Implementations that want to make use of these optimized routines simply include fips202.h. The API for sha3_256 and sha3_512 follows the SUPERCOP hash API. The API for shake256 and shake512 is very similar, except that it supports variable-length output. The SHAKE and cSHAKE functions are also accessible via the absorb-squeezeblocks functions, which offer incremental output generation (but not incremental input handling).

Using optimised SHA512

Some schemes submitted to NIST make use of SHA512 for hashing. We've experimented with assembly-optimised SHA512, but found that the speed-up achievable with this compared to the C implementation from SUPERCOP is negligible when compiled using arm-none-eabi-gcc-8.2.0. For older compiler versions (e.g. 5.4.1) hand-optimised assembly implementations were significantly faster. We've therefore decided to only include a C version of SHA512. The available functions are:

int crypto_hash_sha512(unsigned char *out,const unsigned char *in,unsigned long long inlen);

Implementations can make use of this by including crypto_hash_sha512.h.

Bibliography

When referring to this framework in academic literature, please consider using the following bibTeX excerpt:

@misc{PQM4,
  title = {{PQM4}: Post-quantum crypto library for the {ARM} {Cortex-M4}},
  author = {Matthias J. Kannwischer and Joost Rijneveld and Peter Schwabe and Ko Stoffelen},
  note = {\url{https://github.com/mupq/pqm4}}
}

License

Different parts of pqm4 have different licenses.

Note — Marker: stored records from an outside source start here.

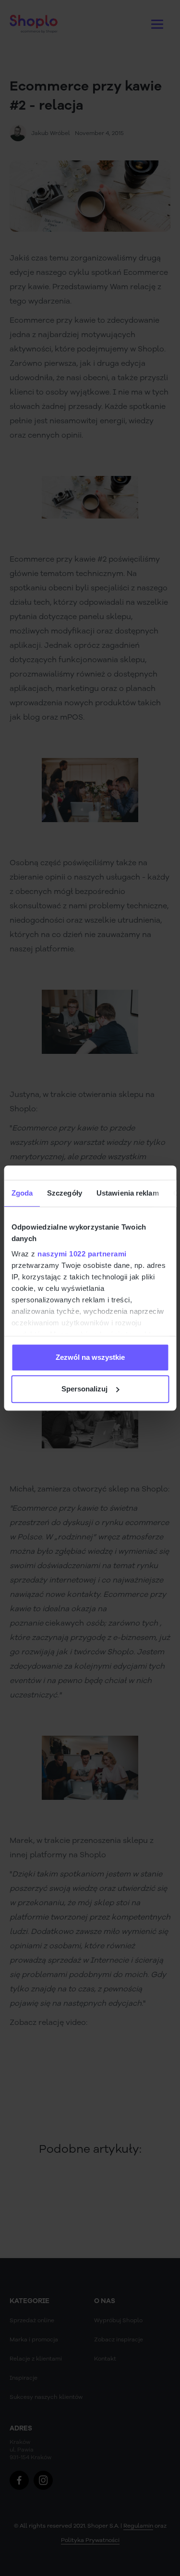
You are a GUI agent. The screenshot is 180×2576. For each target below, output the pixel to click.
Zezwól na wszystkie (90, 1357)
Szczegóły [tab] (64, 1193)
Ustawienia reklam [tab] (127, 1193)
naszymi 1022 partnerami (82, 1254)
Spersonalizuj (84, 1389)
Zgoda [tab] (22, 1193)
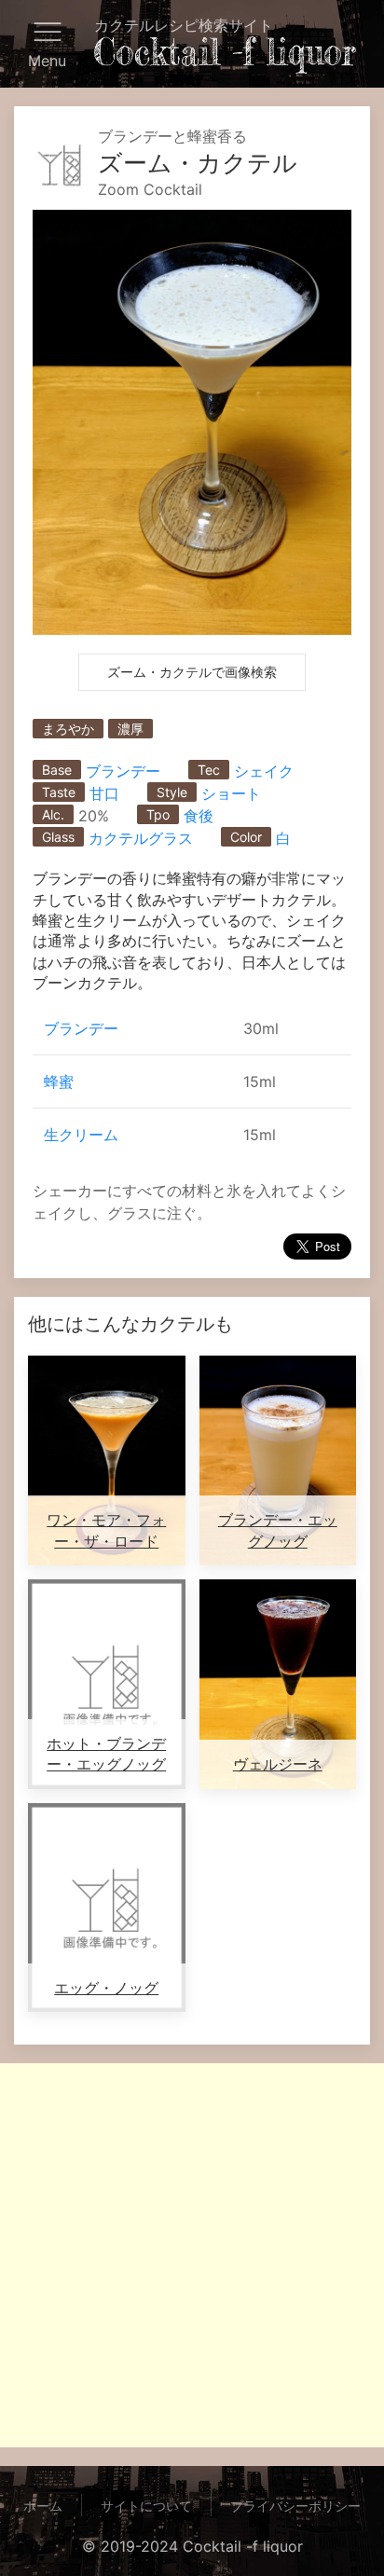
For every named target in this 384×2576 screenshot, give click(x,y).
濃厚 (130, 729)
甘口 (104, 793)
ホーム (42, 2506)
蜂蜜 (59, 1081)
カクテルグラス (141, 838)
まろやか (68, 729)
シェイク (264, 771)
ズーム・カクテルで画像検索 (192, 672)
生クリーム (81, 1134)
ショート (231, 793)
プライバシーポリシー (295, 2506)
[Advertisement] (192, 2255)
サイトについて (146, 2506)
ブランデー (123, 771)
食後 (198, 815)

Specifically,

  • the files under common/ are in the public domain;
  • the files under crypto_kem/frodo640-cshake/ are under MIT License;
  • the files under crypto_kem/kyber768/ are in the public domain;
  • the files under crypto_kem/newhope1024cca/ are in the public domain;
  • the files under crypto_kem/ntruhrss701/ are in the public domain;
  • the files under crypto_kem/sikep751/ are under MIT License;
  • the files under crypto_kem/sntrup4591761/ are in the public domain;
  • the files under crypto_sign/dilithium/ are in the public domain;
  • the files under crypto_sign/qTesla-I/ are in the public domain;
  • the files under crypto_sign/qTesla-III-size/ are in the public domain;
  • the files under crypto_sign/qTesla-III-speed/ are in the public domain;
  • the files under crypto_sign/sphincs-shake256-128s/ are in the public domain;
  • the files under hostside/ are in the public domain;
  • the files under the submodule directory libopencm3/ are under LGPL3;
  • the files speed.c, stack.c, test.c, testvectors.c, and testvectors-host.c in crypto_kem/ are in the public domain;
  • the files speed.c, stack.c, test.c, testvectors.c, and testvectors-host.c in crypto_sign/ are in the public domain; and
  • the files benchmarks.py, benchmarks_to_md.py, Makefile, README.md, test.py, testvectors.py, and utils.py are in the public domain.